Mais Griffith a fait de grands films, Dumas de grands romans avec des histoires aussi idiotes. Certes, le personnage de Goya est également très caricatural. Mais c’était déjà le cas du Mozart d’Amadeus. En réalité, le film est d’une grande cohérence, puisque la mise en scène de Forman est au diapason du scénario : toute de kitsch, maniant le Grand-Guignol avec une belle énergie. Goya + Carrière + Forman + le visage très élastique de Bardem : nous sommes chez Bosch, Goya, Ensor, ces peintres qui déforment les corps pour en révéler l’animalité.
Il y a par ailleurs dans ce film délirant quelques scènes magnifiques et jubilatoires.

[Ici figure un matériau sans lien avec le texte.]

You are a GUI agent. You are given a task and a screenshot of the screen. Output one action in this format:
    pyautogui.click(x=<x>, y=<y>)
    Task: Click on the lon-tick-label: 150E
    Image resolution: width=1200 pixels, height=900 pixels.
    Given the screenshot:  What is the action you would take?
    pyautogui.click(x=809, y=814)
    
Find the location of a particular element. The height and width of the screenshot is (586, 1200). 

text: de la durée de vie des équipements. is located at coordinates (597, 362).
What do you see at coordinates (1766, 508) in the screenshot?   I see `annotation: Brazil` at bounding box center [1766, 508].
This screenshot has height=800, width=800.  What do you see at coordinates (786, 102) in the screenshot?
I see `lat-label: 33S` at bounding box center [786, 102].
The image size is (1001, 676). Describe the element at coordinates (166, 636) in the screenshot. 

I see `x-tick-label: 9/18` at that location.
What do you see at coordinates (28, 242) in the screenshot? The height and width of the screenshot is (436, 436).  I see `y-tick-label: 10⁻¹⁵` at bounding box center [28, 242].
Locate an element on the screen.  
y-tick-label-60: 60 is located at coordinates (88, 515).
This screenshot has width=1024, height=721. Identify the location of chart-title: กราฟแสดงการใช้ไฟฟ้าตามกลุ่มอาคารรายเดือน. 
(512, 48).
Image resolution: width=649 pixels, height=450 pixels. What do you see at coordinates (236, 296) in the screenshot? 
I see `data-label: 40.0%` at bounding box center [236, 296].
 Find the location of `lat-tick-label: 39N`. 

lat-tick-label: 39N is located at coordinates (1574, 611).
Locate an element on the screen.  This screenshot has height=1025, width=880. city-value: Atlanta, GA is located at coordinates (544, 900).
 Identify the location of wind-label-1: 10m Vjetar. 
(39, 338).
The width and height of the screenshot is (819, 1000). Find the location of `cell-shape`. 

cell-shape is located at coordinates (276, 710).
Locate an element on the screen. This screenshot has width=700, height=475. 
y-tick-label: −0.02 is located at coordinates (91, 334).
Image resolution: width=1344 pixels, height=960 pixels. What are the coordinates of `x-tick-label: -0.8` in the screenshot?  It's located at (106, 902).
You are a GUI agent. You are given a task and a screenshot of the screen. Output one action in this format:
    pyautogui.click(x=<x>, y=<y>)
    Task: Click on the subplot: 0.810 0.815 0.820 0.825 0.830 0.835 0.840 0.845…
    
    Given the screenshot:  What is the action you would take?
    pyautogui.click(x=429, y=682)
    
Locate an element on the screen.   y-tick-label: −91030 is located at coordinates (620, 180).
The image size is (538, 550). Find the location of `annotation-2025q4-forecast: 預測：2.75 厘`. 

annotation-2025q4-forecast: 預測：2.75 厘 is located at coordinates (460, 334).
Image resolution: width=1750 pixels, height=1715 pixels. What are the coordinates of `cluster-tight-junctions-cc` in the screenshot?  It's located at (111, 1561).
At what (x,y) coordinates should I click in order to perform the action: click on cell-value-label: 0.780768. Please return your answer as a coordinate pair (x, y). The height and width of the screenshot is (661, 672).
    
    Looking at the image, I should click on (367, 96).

Deux exemples : celle où Javier Bardem est lui-même soumis à la question par le père de sa victime qui tient à démontrer que la torture peut tout faire avouer, ou encore celle où le roi Charles IV, mécontent du tableau représentant la reine que Goya vient de peindre, force ce dernier à l’écouter jouer du violon (atrocement).
Volontairement grotesque, bouffon, politique (se moquant des renversements ironiques de l’histoire), Les Fantômes de Goya est un film certes étrange, hors mode (on dirait qu’il a été tourné dans les années 80), donc peu gracieux, mais aussi celui où Forman dévoile le plus, tout cru, sans le lisser, son style farcesque.